Весь роман состоит из мелочей, удивительно точно, легко и интересно описанных. Даже серьёзные, важные, драматичные и страшные события настолько детализированы и охарактеризованы такими неожиданными моментами, что само событие растворяется в них и предстаёт перед читателем в другом свете. Вот что делает главная героиня, Саша, получившая похоронку – она продолжает писать погибшему возлюбленному: “Ты знаешь, наверное, так – вот есть порог боли. Человек теряет сознание, чтобы не умереть. А есть порог горя – вдруг перестаёт болеть. Ничего не чувствуешь. Вообще ничего. Сидишь и пьёшь чай с сушками.” И ведь это правда… Когда читаешь “Письмовник”, то волей-неволей признаёшься сам себе, что жизнь – она такая короткая, и оборваться может каждый миг. Но когда она оборвётся, письма будут приходить всё равно – это, наверное, самое главное.
Одна мелочь цепляется за другую и читатель оказывается в потоке сознания главных героев. Поток сознания – излюбленный приём у Марселя Пруста, и любопытно отметить, что описание детства героев Шишкина и в “Письмовике”, и в “Венерином волосе”, перекликается с описанием детских воспоминаний в романе Пруста “В поисках утраченного времени”. Самые ранние, самые первые запомнившиеся образы из детства так часто похожи у, казалось бы, разных людней.

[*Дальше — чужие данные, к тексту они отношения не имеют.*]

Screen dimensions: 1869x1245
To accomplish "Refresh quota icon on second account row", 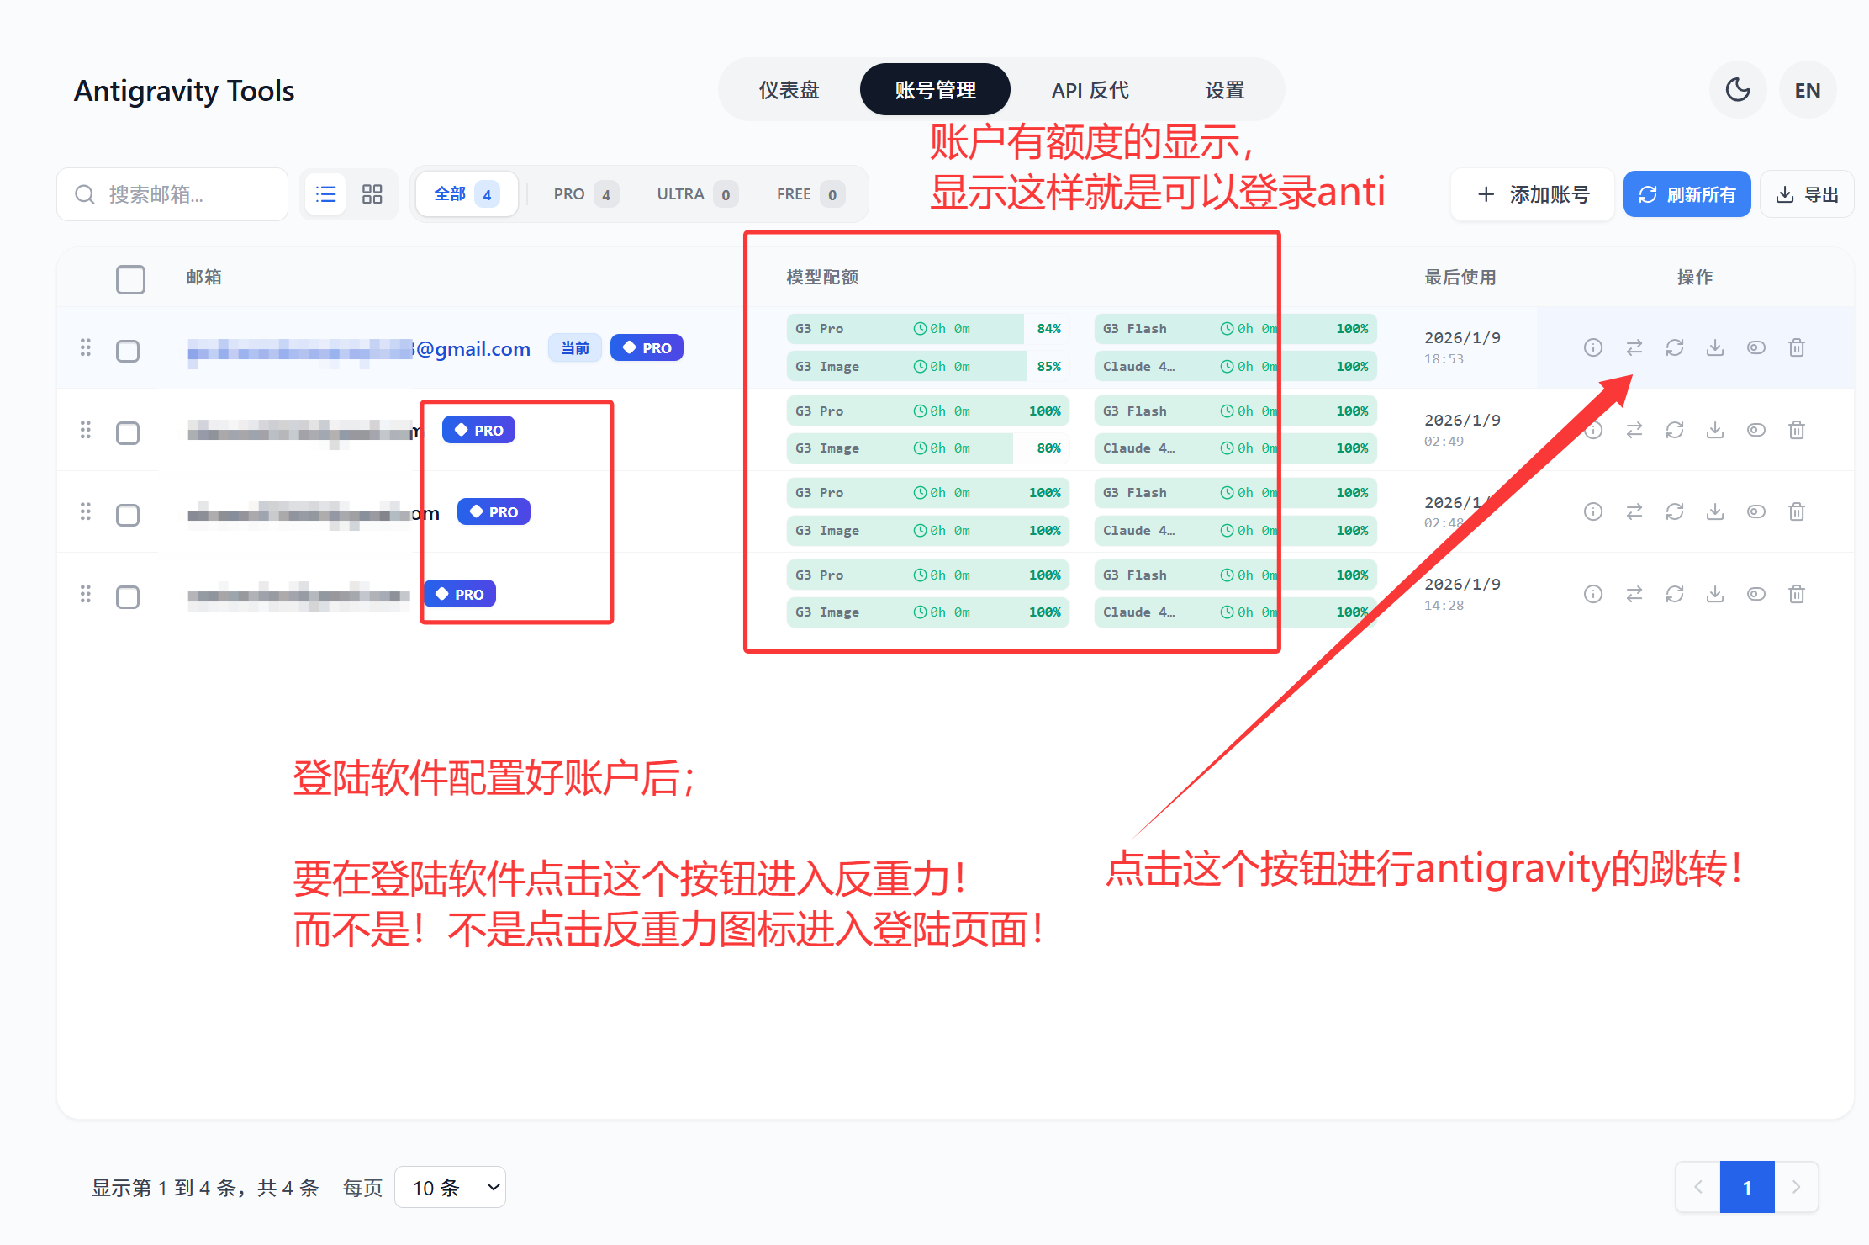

“Письмовник” – непростой роман, он оставляет мрачное послевкусие. Он о том, о чём люди стараются не думать слишком много, потому что радоваться жизни и думать о смерти – слишком несовместимые вещи. Если верить автору, человеческая жизнь словно катится под горку. Радость и счастье заканчиваются вместе с молодостью, а дальше начинается взрослая жизнь, состоящая из горестей, а счастье – оно лишь воспоминание. А ведь самую сильную боль нам причиняют именно воспоминания и привязанности. Чем дороже привязанность, тем большую цену мы за неё платим: “Если тебе дали, то нужно отдать, чтобы что-то оставить. И чем дороже тебе человек, тем больше надо отдать.” Мы цепляемся за дорогое нашему сердцу, стараемся удержать, а оно ускользает сквозь пальцы. Но однажды, может быть, не под этим солнцем, но всё потерянное, любимое, забытое в беге времён вернётся к нам: и любовь, и молодость, и родные, и любимые. Так пишет Шишкин, и этому хочется верить. Он говорит о том, что, если не страдать, то и желаемое не получить, а страдания окупятся потом, необязательно в этом мире. “Есть целые жизни, в которых никого нет, даже живущего, он так и умирает, не проклюнувшись. Ты что, хочешь так?” – спрашивает у Сашеньки голос свыше, “весть и вестник”.
Шишкин предлагает нам своё видение человеческой жизни. Он напоминает читателю, как короток наш век и как много потерь в нём. Что же нам остаётся? Лишь беречь и ценить тех, кто рядом, и быть философами.